* **Instructions for the task**:
Could you output the lines of the listing below, from the line containing "791) in the screenshot?" through the line containing "coordinates (1483, 243).", inclusive, as a JSON list of strings with one string per line and blank lines left out?
────
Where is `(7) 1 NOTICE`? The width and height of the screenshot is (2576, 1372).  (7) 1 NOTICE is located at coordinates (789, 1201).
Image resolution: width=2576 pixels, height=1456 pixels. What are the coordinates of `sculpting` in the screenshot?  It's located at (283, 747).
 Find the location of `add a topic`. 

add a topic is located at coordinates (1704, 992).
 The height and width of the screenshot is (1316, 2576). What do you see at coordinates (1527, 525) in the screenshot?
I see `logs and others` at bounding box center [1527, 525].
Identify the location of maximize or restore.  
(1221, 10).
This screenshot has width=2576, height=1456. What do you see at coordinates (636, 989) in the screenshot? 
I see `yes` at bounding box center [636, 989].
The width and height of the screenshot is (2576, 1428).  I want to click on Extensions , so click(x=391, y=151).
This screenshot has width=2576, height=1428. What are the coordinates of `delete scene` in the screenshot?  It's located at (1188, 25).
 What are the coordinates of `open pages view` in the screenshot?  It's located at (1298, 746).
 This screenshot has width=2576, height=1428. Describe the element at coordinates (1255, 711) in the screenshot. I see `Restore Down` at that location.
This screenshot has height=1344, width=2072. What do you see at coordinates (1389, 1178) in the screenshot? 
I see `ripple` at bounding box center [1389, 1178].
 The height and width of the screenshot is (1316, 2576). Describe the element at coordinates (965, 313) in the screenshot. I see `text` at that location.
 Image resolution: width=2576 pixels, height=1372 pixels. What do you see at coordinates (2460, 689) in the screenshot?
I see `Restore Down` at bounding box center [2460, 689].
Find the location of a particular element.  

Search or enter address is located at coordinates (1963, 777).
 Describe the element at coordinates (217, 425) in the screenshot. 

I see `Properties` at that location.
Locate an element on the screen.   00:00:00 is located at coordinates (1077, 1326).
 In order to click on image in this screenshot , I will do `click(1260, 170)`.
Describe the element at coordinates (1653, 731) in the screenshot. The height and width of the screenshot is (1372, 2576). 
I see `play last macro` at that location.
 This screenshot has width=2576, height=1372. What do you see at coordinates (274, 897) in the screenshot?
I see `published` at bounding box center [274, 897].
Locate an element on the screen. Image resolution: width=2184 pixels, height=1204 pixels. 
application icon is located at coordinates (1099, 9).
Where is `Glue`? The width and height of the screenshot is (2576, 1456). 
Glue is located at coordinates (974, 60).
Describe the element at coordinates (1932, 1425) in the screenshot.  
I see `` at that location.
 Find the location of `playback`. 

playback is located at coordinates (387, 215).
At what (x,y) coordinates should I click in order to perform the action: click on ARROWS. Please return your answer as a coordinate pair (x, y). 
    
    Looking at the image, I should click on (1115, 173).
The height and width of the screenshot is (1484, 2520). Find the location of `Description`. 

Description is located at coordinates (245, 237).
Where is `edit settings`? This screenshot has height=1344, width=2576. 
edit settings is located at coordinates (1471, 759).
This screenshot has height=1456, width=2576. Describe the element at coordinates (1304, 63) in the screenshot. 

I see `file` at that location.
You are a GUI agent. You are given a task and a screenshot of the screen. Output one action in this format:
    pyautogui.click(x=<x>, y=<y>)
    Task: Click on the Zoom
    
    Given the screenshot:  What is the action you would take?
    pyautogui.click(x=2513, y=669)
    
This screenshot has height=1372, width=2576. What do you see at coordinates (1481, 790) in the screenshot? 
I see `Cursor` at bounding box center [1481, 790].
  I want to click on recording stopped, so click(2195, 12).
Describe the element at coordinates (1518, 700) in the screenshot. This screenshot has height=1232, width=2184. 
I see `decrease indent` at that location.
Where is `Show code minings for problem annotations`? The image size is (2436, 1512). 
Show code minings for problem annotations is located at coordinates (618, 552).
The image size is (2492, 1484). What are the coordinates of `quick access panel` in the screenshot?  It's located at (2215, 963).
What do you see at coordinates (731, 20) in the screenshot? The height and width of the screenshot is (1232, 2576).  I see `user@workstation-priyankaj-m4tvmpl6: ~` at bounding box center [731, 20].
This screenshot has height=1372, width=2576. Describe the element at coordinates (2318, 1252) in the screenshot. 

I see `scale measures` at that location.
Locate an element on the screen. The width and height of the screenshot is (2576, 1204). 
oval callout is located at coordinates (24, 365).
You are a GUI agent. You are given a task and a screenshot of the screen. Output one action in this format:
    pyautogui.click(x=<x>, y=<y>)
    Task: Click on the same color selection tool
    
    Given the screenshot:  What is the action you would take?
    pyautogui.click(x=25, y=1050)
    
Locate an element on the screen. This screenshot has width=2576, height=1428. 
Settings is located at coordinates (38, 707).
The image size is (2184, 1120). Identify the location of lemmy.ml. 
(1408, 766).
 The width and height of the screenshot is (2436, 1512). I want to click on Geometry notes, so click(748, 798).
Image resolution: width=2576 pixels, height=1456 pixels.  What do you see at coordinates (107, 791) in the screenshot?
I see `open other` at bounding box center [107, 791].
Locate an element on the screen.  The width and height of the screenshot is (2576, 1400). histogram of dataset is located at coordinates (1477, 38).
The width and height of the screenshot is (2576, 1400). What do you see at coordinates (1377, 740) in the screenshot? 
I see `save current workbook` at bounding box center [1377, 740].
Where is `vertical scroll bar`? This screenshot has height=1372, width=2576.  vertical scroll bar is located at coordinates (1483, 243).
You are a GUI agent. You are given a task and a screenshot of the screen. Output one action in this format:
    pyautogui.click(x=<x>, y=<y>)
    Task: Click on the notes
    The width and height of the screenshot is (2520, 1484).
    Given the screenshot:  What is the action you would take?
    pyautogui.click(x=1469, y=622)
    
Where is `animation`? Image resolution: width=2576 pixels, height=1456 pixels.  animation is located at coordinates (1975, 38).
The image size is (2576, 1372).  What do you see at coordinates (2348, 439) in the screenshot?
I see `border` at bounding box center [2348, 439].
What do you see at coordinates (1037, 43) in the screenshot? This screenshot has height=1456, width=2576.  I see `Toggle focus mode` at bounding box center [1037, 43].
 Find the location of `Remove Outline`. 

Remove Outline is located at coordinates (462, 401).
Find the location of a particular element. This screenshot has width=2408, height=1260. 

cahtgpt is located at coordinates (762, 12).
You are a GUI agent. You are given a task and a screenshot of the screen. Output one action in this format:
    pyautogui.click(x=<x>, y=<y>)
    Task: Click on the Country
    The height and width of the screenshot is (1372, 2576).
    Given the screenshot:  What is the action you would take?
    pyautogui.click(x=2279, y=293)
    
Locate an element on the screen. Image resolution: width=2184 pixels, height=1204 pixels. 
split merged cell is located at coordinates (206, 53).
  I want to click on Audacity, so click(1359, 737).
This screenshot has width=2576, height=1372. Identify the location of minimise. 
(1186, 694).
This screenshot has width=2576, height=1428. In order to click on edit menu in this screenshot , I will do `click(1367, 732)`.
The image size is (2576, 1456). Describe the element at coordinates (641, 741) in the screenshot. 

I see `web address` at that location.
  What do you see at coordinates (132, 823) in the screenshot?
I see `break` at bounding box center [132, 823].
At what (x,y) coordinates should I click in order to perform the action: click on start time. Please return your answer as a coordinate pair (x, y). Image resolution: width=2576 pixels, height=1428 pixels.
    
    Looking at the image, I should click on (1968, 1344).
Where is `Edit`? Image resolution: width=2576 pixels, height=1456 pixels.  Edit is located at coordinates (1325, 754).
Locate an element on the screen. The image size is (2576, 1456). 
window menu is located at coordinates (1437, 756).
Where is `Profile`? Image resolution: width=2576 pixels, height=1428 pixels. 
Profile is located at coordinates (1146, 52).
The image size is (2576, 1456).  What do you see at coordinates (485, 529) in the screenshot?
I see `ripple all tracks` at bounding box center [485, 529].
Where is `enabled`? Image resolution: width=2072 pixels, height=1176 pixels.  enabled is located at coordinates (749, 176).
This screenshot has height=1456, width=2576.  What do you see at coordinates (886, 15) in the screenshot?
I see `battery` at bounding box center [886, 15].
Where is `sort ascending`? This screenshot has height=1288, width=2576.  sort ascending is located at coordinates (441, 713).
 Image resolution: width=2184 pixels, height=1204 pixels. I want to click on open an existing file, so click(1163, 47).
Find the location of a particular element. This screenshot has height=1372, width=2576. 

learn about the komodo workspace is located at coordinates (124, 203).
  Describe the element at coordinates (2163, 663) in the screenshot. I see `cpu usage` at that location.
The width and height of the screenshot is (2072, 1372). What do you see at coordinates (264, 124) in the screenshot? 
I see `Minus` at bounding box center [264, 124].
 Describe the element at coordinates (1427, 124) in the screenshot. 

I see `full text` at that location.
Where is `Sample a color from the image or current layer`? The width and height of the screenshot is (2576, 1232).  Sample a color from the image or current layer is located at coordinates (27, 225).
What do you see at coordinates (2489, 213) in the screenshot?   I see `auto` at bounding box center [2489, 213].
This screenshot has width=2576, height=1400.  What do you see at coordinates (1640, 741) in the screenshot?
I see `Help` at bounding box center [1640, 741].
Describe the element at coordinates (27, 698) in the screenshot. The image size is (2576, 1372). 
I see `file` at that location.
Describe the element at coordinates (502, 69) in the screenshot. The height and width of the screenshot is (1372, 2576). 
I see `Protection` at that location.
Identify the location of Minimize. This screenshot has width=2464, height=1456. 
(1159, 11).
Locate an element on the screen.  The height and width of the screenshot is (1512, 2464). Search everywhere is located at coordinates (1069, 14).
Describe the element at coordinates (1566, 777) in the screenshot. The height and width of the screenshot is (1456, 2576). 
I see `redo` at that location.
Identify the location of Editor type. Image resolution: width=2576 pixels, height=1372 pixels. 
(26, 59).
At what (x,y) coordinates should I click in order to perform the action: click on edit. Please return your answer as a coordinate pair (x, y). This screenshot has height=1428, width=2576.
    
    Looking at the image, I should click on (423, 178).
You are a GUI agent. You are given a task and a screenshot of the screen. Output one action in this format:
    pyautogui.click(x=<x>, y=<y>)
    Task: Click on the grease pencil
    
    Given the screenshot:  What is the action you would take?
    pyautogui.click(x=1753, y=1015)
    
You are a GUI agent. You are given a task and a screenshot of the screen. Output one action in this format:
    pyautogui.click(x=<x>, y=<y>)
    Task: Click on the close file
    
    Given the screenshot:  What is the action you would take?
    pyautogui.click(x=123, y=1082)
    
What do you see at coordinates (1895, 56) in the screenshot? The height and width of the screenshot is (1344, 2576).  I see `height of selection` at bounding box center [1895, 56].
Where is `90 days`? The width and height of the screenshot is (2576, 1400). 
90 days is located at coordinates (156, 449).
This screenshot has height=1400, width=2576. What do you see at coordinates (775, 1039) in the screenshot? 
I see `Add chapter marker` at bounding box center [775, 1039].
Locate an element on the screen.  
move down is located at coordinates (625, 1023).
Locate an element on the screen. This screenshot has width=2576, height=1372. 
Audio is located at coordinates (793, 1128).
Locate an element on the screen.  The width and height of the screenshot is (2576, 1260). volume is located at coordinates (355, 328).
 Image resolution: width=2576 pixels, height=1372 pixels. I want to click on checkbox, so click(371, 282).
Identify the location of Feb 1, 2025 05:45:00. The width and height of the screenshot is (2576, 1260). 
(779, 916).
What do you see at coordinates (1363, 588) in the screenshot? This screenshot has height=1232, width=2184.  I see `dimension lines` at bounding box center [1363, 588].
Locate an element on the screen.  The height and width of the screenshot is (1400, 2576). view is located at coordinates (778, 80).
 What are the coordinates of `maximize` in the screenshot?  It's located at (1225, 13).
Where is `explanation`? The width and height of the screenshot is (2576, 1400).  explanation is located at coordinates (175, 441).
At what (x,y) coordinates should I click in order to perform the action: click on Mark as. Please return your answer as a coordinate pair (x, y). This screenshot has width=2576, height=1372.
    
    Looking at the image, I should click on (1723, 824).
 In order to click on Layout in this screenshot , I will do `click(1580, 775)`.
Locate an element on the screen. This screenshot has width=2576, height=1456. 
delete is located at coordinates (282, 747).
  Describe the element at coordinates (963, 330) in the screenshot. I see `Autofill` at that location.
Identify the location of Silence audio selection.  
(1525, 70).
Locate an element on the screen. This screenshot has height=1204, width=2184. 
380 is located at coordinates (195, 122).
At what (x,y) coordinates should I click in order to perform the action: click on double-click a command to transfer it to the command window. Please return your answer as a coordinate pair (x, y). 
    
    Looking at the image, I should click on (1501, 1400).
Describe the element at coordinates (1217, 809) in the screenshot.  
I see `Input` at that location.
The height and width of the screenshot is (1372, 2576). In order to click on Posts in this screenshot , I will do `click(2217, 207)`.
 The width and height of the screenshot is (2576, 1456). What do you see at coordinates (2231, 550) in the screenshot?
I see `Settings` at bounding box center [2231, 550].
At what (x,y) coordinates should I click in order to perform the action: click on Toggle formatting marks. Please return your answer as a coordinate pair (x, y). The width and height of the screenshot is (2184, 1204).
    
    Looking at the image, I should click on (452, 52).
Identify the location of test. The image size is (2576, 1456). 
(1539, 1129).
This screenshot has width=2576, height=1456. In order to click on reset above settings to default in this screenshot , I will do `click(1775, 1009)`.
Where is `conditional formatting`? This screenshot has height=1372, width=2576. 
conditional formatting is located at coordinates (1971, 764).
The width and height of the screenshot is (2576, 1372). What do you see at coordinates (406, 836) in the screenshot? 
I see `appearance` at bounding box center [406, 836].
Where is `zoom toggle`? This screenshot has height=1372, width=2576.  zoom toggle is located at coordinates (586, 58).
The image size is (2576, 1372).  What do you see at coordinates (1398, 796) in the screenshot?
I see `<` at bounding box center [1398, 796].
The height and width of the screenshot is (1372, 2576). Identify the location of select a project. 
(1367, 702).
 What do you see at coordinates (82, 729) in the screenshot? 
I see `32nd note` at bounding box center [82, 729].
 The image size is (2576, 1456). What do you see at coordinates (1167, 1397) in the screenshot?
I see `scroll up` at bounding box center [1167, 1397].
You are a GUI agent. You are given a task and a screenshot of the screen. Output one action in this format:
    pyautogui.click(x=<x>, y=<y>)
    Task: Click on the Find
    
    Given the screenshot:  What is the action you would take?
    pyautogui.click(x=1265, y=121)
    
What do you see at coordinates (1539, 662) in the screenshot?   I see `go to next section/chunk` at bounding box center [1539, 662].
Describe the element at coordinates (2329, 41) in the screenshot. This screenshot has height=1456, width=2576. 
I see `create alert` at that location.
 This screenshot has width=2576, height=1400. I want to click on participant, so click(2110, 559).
────
* **Output**:
[
  "Image resolution: width=2576 pixels, height=1456 pixels.  What do you see at coordinates (107, 791) in the screenshot?",
  "I see `open other` at bounding box center [107, 791].",
  "Locate an element on the screen.  The width and height of the screenshot is (2576, 1400). histogram of dataset is located at coordinates (1477, 38).",
  "The width and height of the screenshot is (2576, 1400). What do you see at coordinates (1377, 740) in the screenshot? ",
  "I see `save current workbook` at bounding box center [1377, 740].",
  "Where is `vertical scroll bar`? This screenshot has height=1372, width=2576.  vertical scroll bar is located at coordinates (1483, 243)."
]